■ Assigned task
Scan the material below for the string "floppy", and copy every line where it shows up.

■ Dataset
────────────────────

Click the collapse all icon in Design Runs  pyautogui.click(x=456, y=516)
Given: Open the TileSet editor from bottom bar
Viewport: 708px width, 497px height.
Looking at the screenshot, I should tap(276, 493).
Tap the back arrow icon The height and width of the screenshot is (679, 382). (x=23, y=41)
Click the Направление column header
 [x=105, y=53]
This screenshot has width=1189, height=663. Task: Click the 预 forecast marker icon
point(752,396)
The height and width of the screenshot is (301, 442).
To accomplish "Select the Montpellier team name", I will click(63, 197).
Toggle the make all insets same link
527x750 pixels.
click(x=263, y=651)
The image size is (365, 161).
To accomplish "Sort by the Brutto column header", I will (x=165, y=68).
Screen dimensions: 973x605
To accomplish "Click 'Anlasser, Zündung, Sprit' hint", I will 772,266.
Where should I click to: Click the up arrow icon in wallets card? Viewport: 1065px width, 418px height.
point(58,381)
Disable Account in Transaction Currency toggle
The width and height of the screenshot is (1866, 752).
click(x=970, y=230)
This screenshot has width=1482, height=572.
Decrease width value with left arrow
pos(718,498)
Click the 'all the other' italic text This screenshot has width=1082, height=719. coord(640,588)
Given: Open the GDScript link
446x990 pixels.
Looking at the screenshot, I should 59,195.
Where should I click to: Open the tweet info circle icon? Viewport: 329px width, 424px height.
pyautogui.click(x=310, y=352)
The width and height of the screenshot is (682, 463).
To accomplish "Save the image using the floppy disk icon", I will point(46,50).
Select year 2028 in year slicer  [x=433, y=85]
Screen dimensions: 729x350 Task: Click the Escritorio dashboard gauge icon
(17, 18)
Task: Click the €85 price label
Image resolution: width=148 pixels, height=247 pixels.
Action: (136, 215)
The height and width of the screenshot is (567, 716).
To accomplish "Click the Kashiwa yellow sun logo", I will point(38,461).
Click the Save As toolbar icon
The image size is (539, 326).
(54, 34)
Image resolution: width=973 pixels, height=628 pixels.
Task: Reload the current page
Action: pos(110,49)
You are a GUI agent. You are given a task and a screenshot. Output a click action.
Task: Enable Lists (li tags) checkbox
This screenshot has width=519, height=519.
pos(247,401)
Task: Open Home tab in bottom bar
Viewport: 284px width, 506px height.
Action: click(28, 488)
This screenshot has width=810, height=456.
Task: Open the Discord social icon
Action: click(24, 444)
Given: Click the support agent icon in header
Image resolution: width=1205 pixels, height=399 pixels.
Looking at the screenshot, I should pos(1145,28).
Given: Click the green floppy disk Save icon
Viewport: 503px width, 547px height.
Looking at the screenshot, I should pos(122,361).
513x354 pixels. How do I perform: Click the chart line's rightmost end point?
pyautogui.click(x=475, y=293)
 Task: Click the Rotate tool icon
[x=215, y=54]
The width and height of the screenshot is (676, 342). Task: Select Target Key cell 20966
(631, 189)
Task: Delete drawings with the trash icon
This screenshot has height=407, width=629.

────────────────────

■ Worked solution
To accomplish "Save the image using the floppy disk icon", I will point(46,50).
Given: Click the green floppy disk Save icon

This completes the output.